Do ‘subsolo’, Mamdani toma posse e questiona a alma de um país


Zohran Mamdani escolheu uma estação de trem abandonada de Nova York para sua posse. Não foi por acaso. O local construído em 1904 e desativado em 1945 foi o cenário para que ele passasse a mensagem de que seu mandato que começa neste dia 1 de janeiro de 2026 será marcado por uma proximidade à classe trabalhadora.

Chamada em sua época de a “Mona Lisa” das estações de metrô, o local com sua grandiosidade arquitetônica ainda traz com lustres, claraboias de vidro e túneis abobadados revestidos de azulejos.

Aquela não foi apenas uma cena de um prefeito de uma das maiores cidades do mundo assumindo seu mandato. Consciente ou não, ela parece remeter a uma resposta à crise existencial que atravesse parte da sociedade americana.

Como se ele tentasse se apresentar como a antítese do personagem de Fiódor Dostoiévski em seu livro “Notas do Subsolo”, de 1864. O homem sem nome e que promove uma autoanálise é, em muitos aspectos, o subterrâneo da alma humana.
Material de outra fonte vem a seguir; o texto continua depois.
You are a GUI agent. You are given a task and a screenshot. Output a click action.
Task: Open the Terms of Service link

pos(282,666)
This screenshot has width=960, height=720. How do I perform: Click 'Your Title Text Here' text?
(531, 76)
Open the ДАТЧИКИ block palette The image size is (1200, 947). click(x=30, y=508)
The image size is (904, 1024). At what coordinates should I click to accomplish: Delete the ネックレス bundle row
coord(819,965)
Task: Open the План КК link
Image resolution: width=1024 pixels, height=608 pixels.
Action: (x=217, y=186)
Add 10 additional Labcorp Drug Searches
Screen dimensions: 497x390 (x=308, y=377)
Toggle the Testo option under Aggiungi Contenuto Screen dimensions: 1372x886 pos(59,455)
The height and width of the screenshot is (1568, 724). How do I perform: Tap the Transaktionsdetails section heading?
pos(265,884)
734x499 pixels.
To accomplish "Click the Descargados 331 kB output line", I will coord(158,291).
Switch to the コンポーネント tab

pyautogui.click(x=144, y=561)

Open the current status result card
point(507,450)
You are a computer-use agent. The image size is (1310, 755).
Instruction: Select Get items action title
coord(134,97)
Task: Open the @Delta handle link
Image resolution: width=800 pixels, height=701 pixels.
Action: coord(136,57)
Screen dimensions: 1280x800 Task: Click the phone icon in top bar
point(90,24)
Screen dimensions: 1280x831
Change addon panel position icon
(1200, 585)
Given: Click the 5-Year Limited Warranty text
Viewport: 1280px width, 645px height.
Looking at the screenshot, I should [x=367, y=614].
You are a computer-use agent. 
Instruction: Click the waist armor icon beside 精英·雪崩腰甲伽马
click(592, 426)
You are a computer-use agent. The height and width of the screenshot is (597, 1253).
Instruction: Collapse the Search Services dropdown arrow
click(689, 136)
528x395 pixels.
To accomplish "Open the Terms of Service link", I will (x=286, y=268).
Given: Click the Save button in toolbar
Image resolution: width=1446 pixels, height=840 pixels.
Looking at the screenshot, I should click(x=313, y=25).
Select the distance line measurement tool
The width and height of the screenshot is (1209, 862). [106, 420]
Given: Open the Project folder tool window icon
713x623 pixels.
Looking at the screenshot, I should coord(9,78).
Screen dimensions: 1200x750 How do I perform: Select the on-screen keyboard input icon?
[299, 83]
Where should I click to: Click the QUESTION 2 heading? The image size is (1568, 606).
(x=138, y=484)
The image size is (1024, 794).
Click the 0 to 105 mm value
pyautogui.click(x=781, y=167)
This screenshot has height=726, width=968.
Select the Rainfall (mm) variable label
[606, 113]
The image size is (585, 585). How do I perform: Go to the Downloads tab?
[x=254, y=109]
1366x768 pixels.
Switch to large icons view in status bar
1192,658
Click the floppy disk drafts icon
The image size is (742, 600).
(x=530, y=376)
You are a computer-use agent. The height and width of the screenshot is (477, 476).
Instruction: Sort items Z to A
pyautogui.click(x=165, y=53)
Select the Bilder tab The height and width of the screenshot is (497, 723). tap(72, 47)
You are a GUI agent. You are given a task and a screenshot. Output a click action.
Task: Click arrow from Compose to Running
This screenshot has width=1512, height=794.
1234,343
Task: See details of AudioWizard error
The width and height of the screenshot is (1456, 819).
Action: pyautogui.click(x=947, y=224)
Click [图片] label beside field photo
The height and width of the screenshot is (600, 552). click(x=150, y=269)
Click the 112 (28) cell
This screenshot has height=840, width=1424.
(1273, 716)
Contraditório e vaidoso, como aquele que hoje ocupa a Casa Branca.

Um relato que, de muitas formas, parece ser o desenho do destino de uma potência em decadência, tentando resistir ao desembarque de um novo mundo e que opta pelo isolacionismo.

Uma potência que não aceita sua obsolescência, mas que admite, em sessões de análise, que “vive um consolo raivoso — que para nada serve — de que um homem inteligente não pode, a sério, tornar-se algo, e de que somente os imbecis o conseguem”.

Um “homem doente”, “desagradável” e que sofre do fígado. Mas um personagem que se recusa a passar por um diagnóstico. “Não me trato e nunca me tratei (…) Ademais, sou supersticioso ao extremo”, diz o personagem.

Mamdani terá enormes desafios práticas nos próximos meses. Mas, sem dúvida, um dos maiores será o de confrontar essa alma do subsolo dos EUA, desiludida, rancorosa e, hoje, perigosa ao mundo.

O novo prefeito parecer ir ao subterrâneo justamente para conversar com o personagem, neste caso os medos mais profundos de um país.

“O grande enigma, porém, reside em como sair do subsolo”, analisou Erika Batista, escritora e tradutora de russo e inglês, numa resenha sobre a obra de Dostoiévski.

O mesmo enigma hoje ronda um país inteiro.